Already in the dedicatory verses of the MMK, Nagarjuna tells us that there is no origination or cessation of any kind. There is no arising whatsoever. I understand that this absence of arisen things is identical to the doctrine of dependent origination. But if that's the case, what sense does it make to speak of an dependent origination if it has already been established that there are no things that have arisen? Doesn't dependent origination presuppose the existence of things to make any sense?

2 Answers 2


In Mahayana Buddhism, the term Dependent Origination has two distinct corollaries or implications.

Outwardly, it implies that every (physical, objective) phenomenon is nothing but a transient combination of other phenomena, and every single one of these phenomena is also like that, and so on ad infinitum.

Inwardly, it implies that the entire world, with what looks like objectively distinct phenomena, is actually an experience of a model built by the mind.

Combining the two, you should be able to understand the following: The actual reality is amorphous and perpetually in-flux, without ontologically discrete phenomena. The perception of distinct clearly delineated phenomena is merely a result of the mind's modeling activity.

If you are with me so far, it should be easy to see why the concepts Origination and Cessation do not apply. Indeed, if phenomena are delineated and projected by the observing mind, and, what we see as distinct phenomena are only moment-in-time impressions of what in reality is something like perpetually mixing soup, shifting, mixing and morphing like the clouds in the sky, then how can we talk about Origination and Cessation, except as in the phenomenological sense?

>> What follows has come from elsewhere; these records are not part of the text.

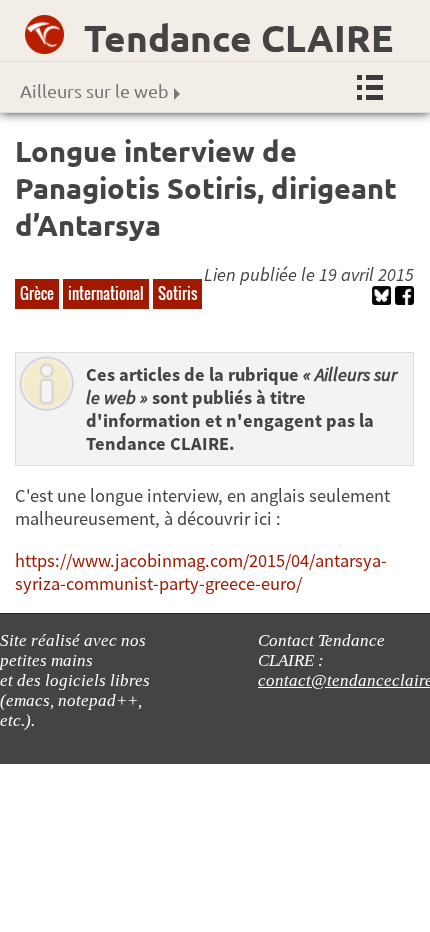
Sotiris (177, 293)
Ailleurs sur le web (94, 90)
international (106, 293)
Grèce (37, 293)
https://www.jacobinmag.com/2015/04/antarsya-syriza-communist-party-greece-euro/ (201, 572)
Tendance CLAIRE (238, 37)
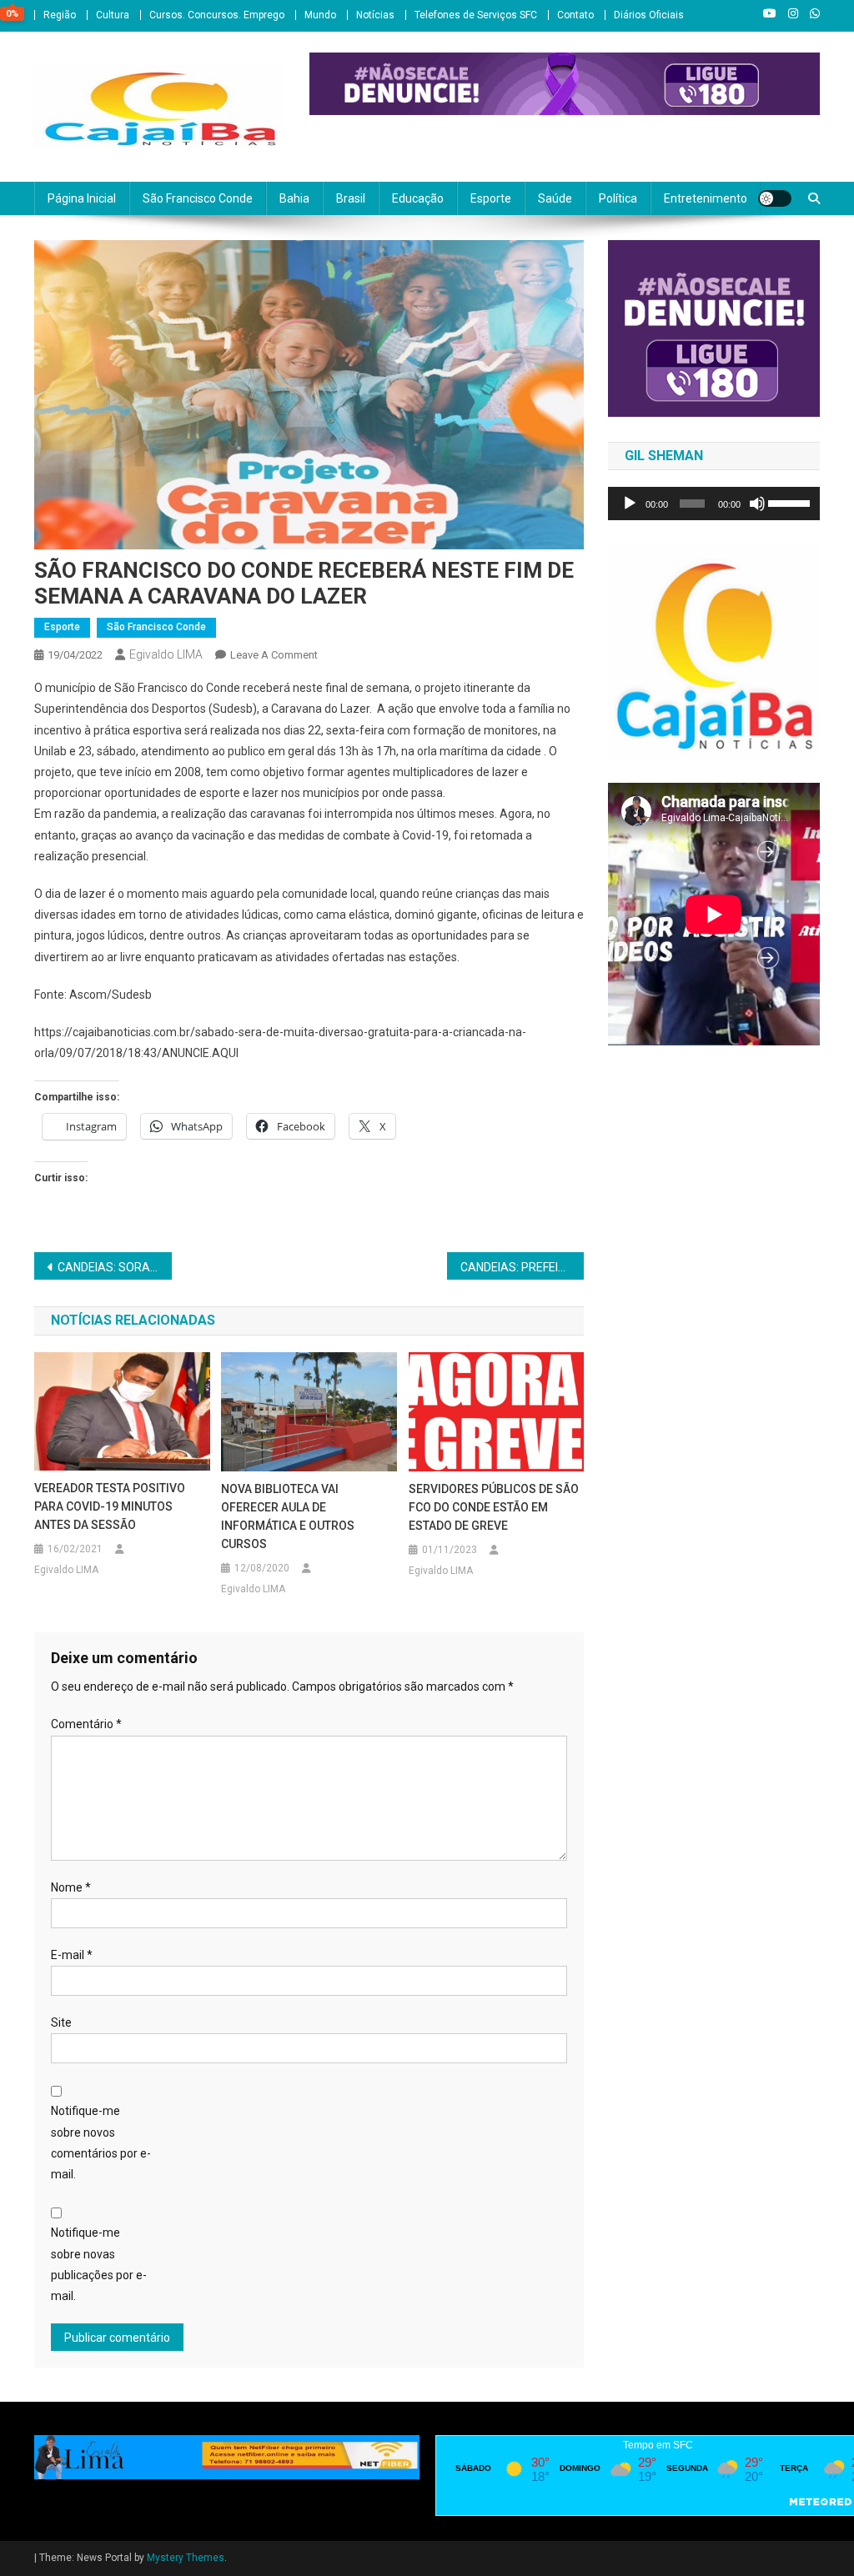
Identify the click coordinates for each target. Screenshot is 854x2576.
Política (618, 198)
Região (59, 15)
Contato (575, 15)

And that's exactly what Mahayana Buddhism and Nagarjuna are trying to say when they talk about Emptiness as the fundamental nature of things. In the absence of mind's modeling, delineating, and evaluating activity, there indeed are no distinct phenomena, no Origination, no Cessation, and, as they say in the Heart Sutra, nothing pure or impure, no need for purification, and nothing to attain.

As to the nature of the mind, it is nothing special either, it is nothing but accumulated impressions of the interactions of the same "soup", emerging as ability to recognize patterns and regularities.

Therefore, Emptiness and Dependent Origination are two ways to conceptualize what in reality is the same "grand scheme of things". Emptiness is Dependent Origination and Dependent Origination is Emptiness. In other words, form is emptiness and emptiness is form.

  • 1
    Neat last paragraph. I previously read, "form is emptiness and emptiness is form" as a paradox and confusing (and maybe close to nihilistic). But you're saying "A is B because (or 'in that') they are both referring to the same/one reality".
    – ChrisW
    Commented May 12 at 16:19
  • I think I understand. The tendency to "grasp" things is what determines them as independent and discrete entities. It seems to me that you've explained the relationship between Cittamatra and Madhyamaka very well with your explanation. However, I believe that asserting a state of continuous flux is affirming too much because flux depends on there being things to be something. It seems to me that impermanence (= ¿flux?) has more to do with both change and permanence being impossible, since they are empty, and hence the impossibility of establishing any enduring identity beyond conventions.
    – Ian
    Commented May 14 at 20:25
  • yeah, maybe, but I wanted to keep it simple and clear without too much philosophical baggage. Sometimes when we try too hard to make things accurate the reader can't see the forest behind the trees. But this is also about the Rangtong/Shengtong split, of which I belong to the latter.
    – Andriy Volkov
    Commented May 14 at 20:28
  • Oh, I see! It always comes in handy to be reminded of the luminous aspect of emptiness. I, on the other hand, prefer to highlight the dark side!
    – Ian
    Commented May 15 at 12:08

Dependent origination is with regards to conventional reality. Emptiness is with regards to Ultimate reality. If you are reading Nagarjuna's MMK, I suggest you look at ch.24 v.18. Whatever is empty, that is said to be dependently originated. Emptiness is regards to phenomena having no objective existence, no independent existence. Precisely because they dont have an independent existence, dependent existence is granted.

  • It's been quite clear when you said that dependent origination is an assertion of dependency and emptiness a denial of independence. What I don't quite understand is why you first say that "Emptiness is with regards to Ultimate reality (...)", and then "Emptiness is regards to phenomena having no objective existence". Could you clarify this?
    – Ian
    Commented May 14 at 20:16
  • Could it be said that asserting dependent origination is the "best" positive way we have of talking about emptiness conventionally, and that emptiness, being a characteristic denoting absence, is precisely a negative and oblique way of showing the non-substantial nature of things?